Ernie Banks’s enthusiasm was contagious as Covid as he declared, “Let’s play two!”
Will the regularly scheduled doubleheader, the double-dip, ever make a comeback in Major League Baseball? Auguring this is a matter of time. Literally.

To produce a leaner product, MLB introduces a clock, decrees pick-off throws be limited, got the message that fashionable yet soul-sucking analytics’ shifts be banned, and for good measure threw in near pillow-sized bases to encourage between-pitches action.
Oh yes, via some seasons ago, fewer per-game “visits” (five) to the pitcher are authorized: MVR, standing for Mound Visits Remaining. And nagging at me is how pitchers’ ERA(s) (earned-run average[s]) are affected by the presence of ghost-runners. “Inherited” I imagine.
Benches now have ten seconds from an umpire’s call to request a video-review. These continue to slow the otherwise-quickened tempo.
Amidst the within-game sea change, each club now would also get a whack at every club over the course of 162 games: the good, the bad, and the wallydraigle. This is known as “a balanced schedule,” tho it’s really shapeless. And more travel. (See three paragraphs below.)
Private-airline food and travel-fatigue aside, from experience on the minor-leagues level it’s estimated the average nine-innings MLB game shall diet: from three hours and three minutes to two-and-a-half hours.

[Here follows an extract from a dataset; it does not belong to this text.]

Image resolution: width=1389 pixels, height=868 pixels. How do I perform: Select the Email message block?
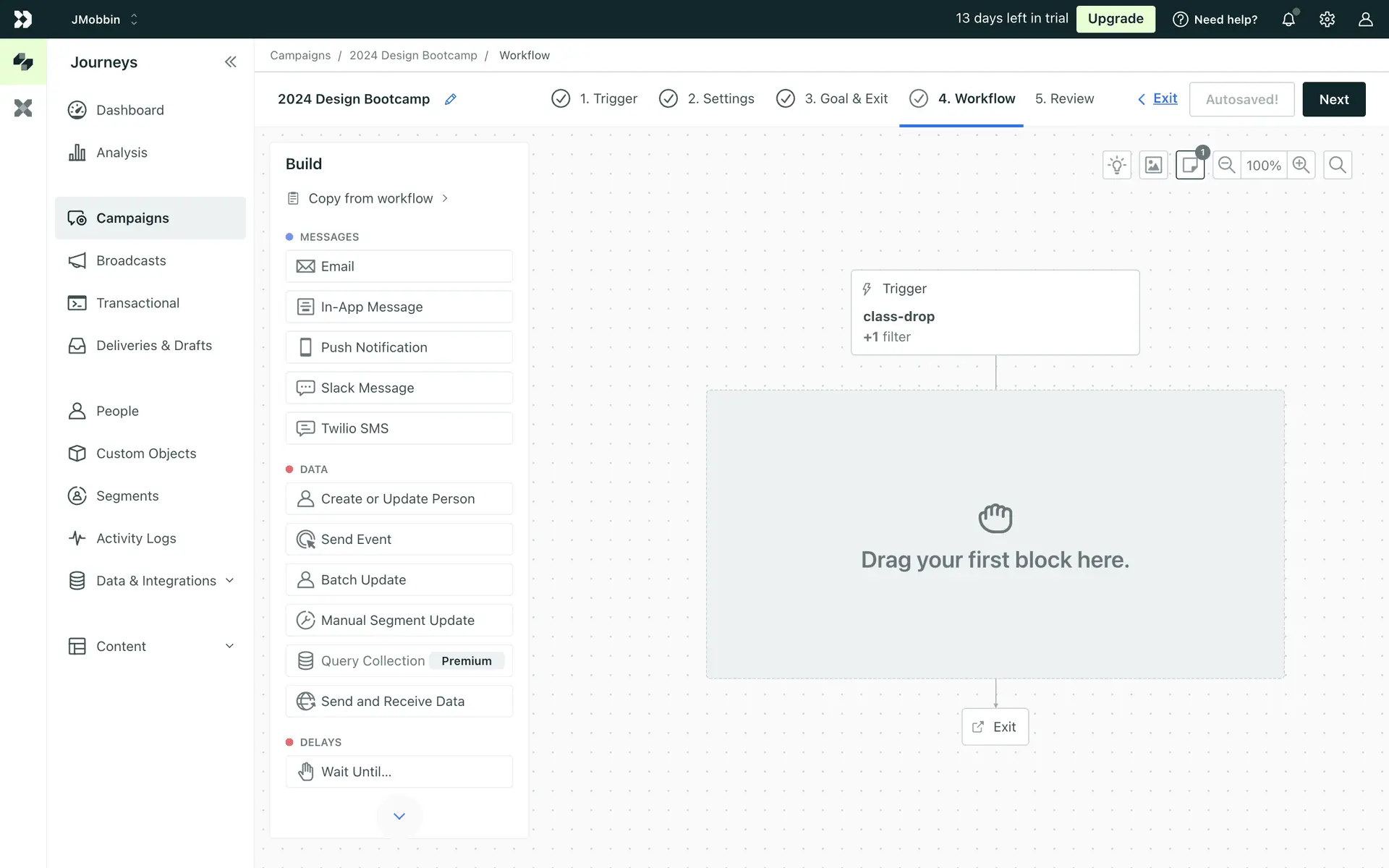(399, 266)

Welcome home, then, to the old-fashioned weekend-afternoon doubleheader? The weekday-twinight doubleheader? Such would no longer amount to a crushing eight-hours plus at the ballpark. Especially if kids are involved.
Players also would get a blow. The off-day following a Sunday doubleheader would ease extra-travel pressures deriving from fewer intra-division (divisions are predicated on geographic-rivalries) games—a number that’s dropped from nineteen to thirteen.

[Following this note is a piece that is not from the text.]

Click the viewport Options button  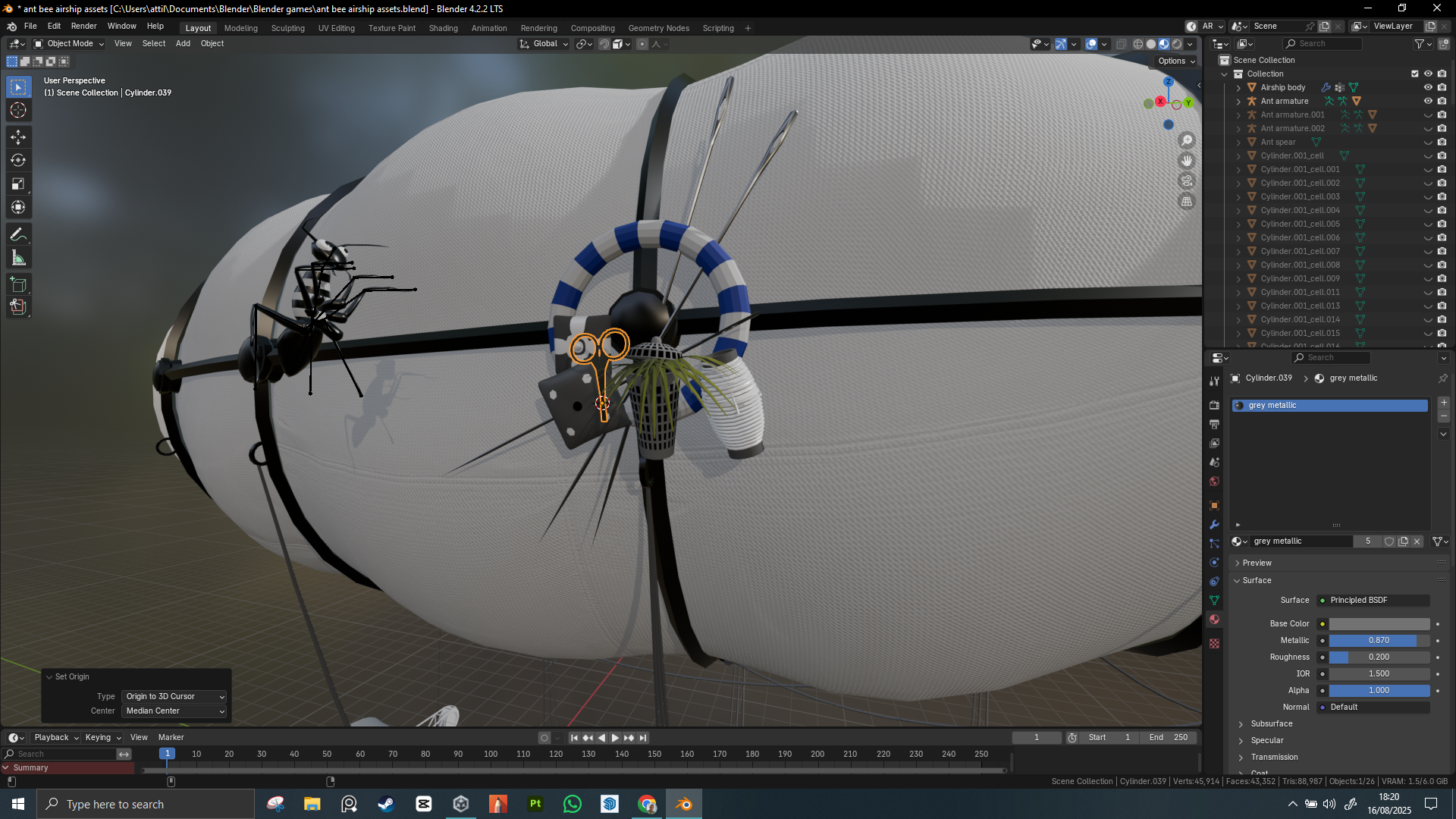tap(1176, 61)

To repeat, vampiric analytics too, over our years, was sucking the life-blood from the game; extinguishing the scintillating, the spontaneity, the fun (oodles of money can produce and foster the same clumpy effect; joy cannot be monetized); reducing longevous, rococo-florid ballgames to the even worse predetermined outcome.
Time for le cordon sanitaire to boredom.
So put this in the time-to-cringe capsule: Texture was sacrificed on the altar of the spectral. “Put it in the books,” as Howie Rose might say. Put it behind…ossification and senility.
Now infielders’ athleticism would be on display. Batters would be forced not to overthink and return to purer hand-eye coordination. Pitchers would re-rely on muscle-memory rather than endless videos’ information from the clubhouse or, heaven forbid, tweeted from the bench.
And the Powers…are…thinking…of the Fans? Mere efts. A novel approach to the recessive-gene of fandom. Yet God forbid between-innings commercials be reduced or accelerated to meteor-speed. (They’d be MVP’d!)
Stubbornly reluctant to change compared to cricket, which has reinvented itself in many timely ways, baseball by its starchy, branchiopod standards is going all out to inject Banks’s ardor…even to schedule pack-a-windlestraw-lunch doubleheaders? To re-energize long-case clock fans, galvanize younger ones!
A novel approach to foreshadowing the past.
In the summer-rhythmic diurnality of baseball, wherein the rivalries and history of the world are played out in miniature, wherein followers debate and thrive in nostalgia on the modern-rare day off, we’ll play the regularly scheduled two too…yestermorrow.